Listen

Description

[JT-Eps.1] - Daras Kitab "Tuhfatul Murid ala Jauharotut Tauhid"

Dilaksanakan pada 24 April 2020 secara Online.

Diselenggarakan oleh ITJ Surabaya, ITJ Malang dan Jam'iyyah Aswaja Pandaan.

Pembicara : Ustadz Kholili Hasib M.Ag

Resume pekan pertama, halaman 40-41

(Ust. M. Saad, Moderator)

Wajib Aqli dan Pembagiannya

Definisi dari wajib aqli (akal) ialah “Ma laa yutashawwaru fil aqli adamuhu (Sesuatu yang tidak tergambar dalam akal ketiadaan (sesuatu tersebut)”. Artinya, Akal manusia itu secara fitrah wajib meneria kewujudan sesuatu tersebut. Sebagai contoh, setiap anak yang dilahirkan itu melalui perantara ibu, maka akal tidak bisa menerima jika “ibu” itu ditiadakan dalam proses kelahiran anak. “Ibu” disini menjadi wajib aqli atau wajib secara akal keberadaannya.

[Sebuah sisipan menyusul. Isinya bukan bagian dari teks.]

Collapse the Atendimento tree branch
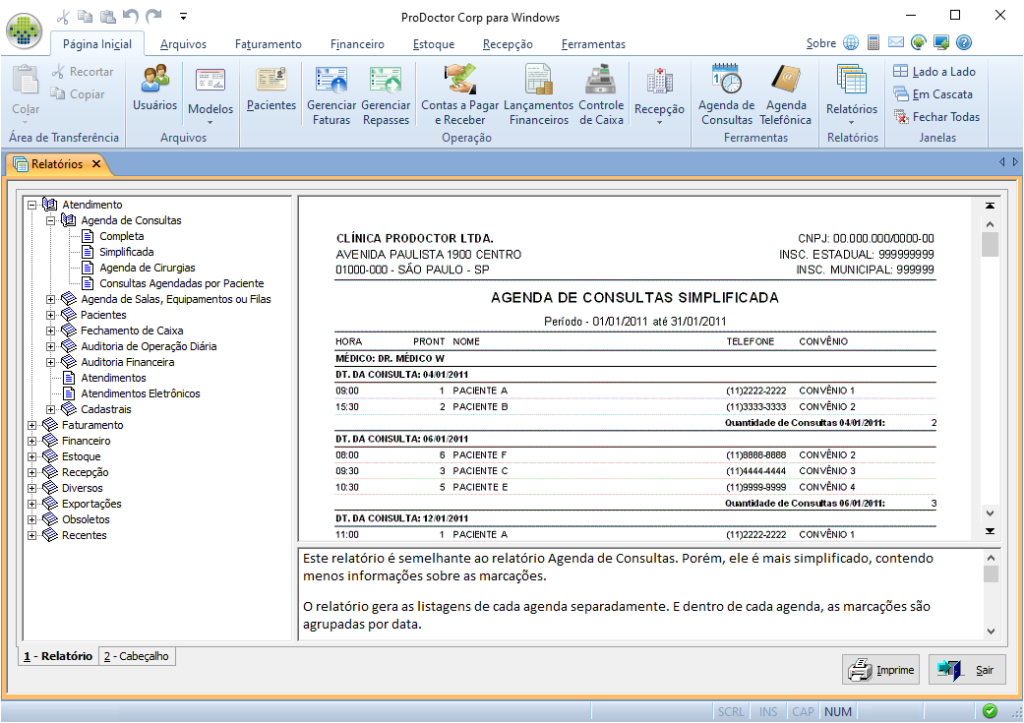 point(33,204)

Berkaitan dengan wujud Allah, secara hukum wajib aqli, Allah sebagai pencipta alam semesta alam, itu waji adanya bagi aqal kita. sebab, seluruh alam yang ada adalah ciptaan, mustahil alam dengan desain yang begitu sempurna dan harmonis ini ada tanpa ciptaan. Sedangkan Gadget sebagai teknologi canggih namun belum bisa mengalhkan kecanggihan alam saja, akal kita menolak jika gadget tidak ada yang mencipta. Oleh karena itu, Alam beserta isinya bagi aqal kita mewajibkan adanya pencipta, yaitu Tuhan. Nah inilah wajib aqal yang kemudian oleh naql atau nash baik al-qur’an maupun hadits diberikan informasi bahwa Tuhan pencipta alam tersebut adalah Allah SWT.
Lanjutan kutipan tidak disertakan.